The place often figured as a backdrop in the Sagas, the tales told by old men round crackling fires during long dark nights in the Land. Because the Sagas were her father’s private obsession, she had heard them repeated more often than most. But never, even while listening intently to the soft drone of his voice, had she dreamt that she herself might one day journey to the fabled lookout point at the edge of the world.
At God’s Window, the Sagas told, the Land came to an abrupt end, like a conversation choked off in mid-sentence. Along a ragged boundary that was hundreds of klomters in length, firm ground simply ran out, and empty space took over. In the remote past, evidently, some monumental cataclysm had split the skin of the world, and raised up the ground on one side – or perhaps, depressed it on the other (depending on your point of view). As a result, the Land came to a sudden end in vertiginous cliffs, in places almost two klomters high.

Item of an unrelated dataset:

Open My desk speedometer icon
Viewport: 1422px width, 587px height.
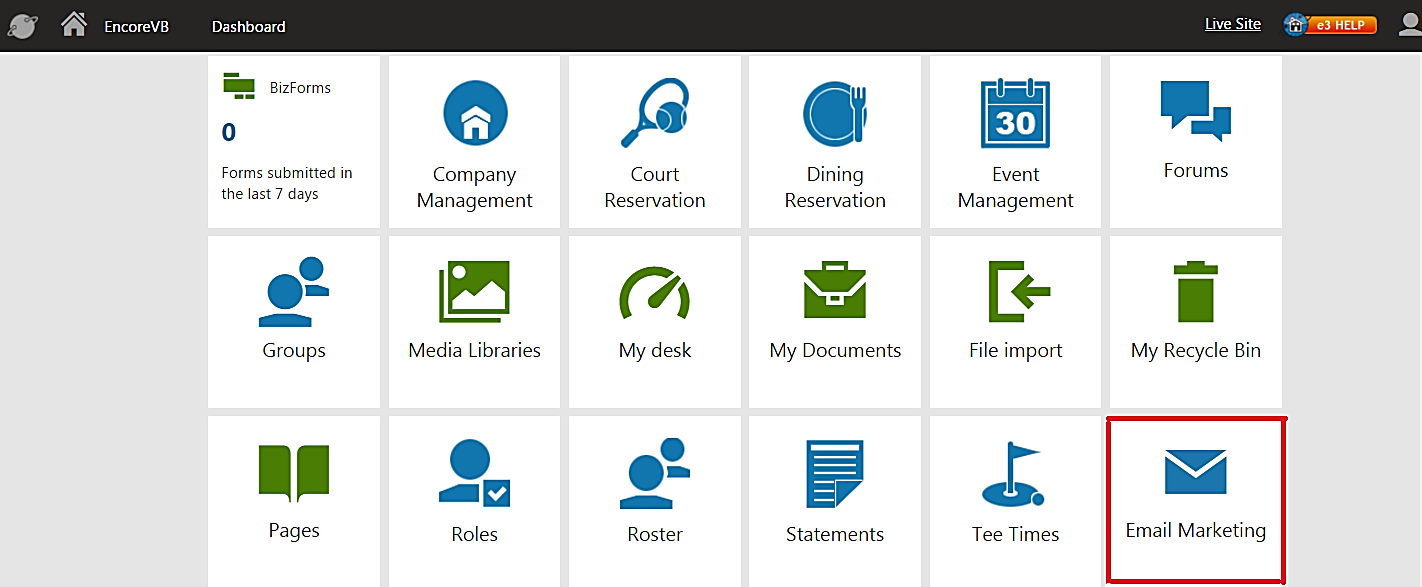[x=654, y=292]
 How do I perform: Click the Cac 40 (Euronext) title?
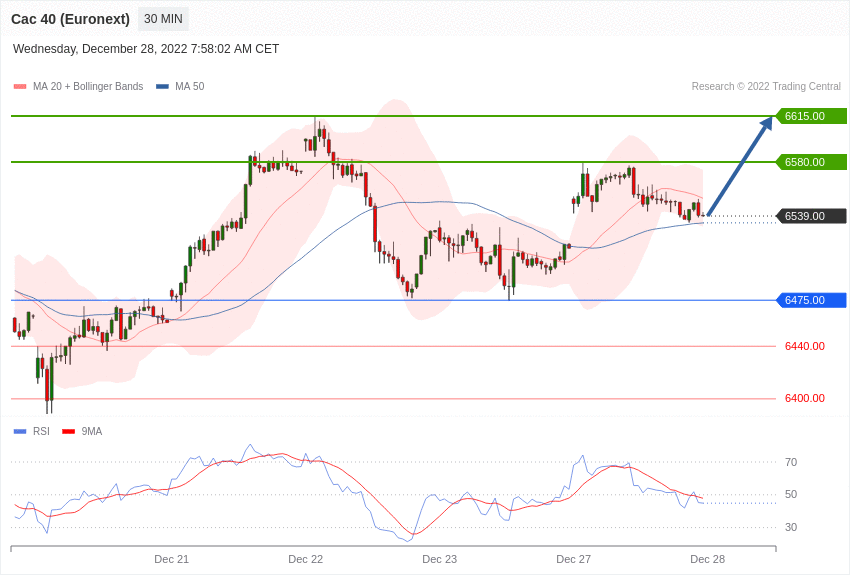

Beyond God’s Window stretched the wilderness of the Forbidden Zone – a grey nightmare place, empty except for demons and other vile creatures too horrible to contemplate. Whenever ordinary folk talked of the place, they did so in hushed and respectful voices, as if merely uttering the name of the place might somehow conjure it to life in their midst. And such was the power of the name, that even when it was whispered, the cold emptiness of that place did seem to reach out across the Land, a tangible thing, clutching with icy fingers at their hearts, impelling them to crowd in closer to any source of light, any source of warmth.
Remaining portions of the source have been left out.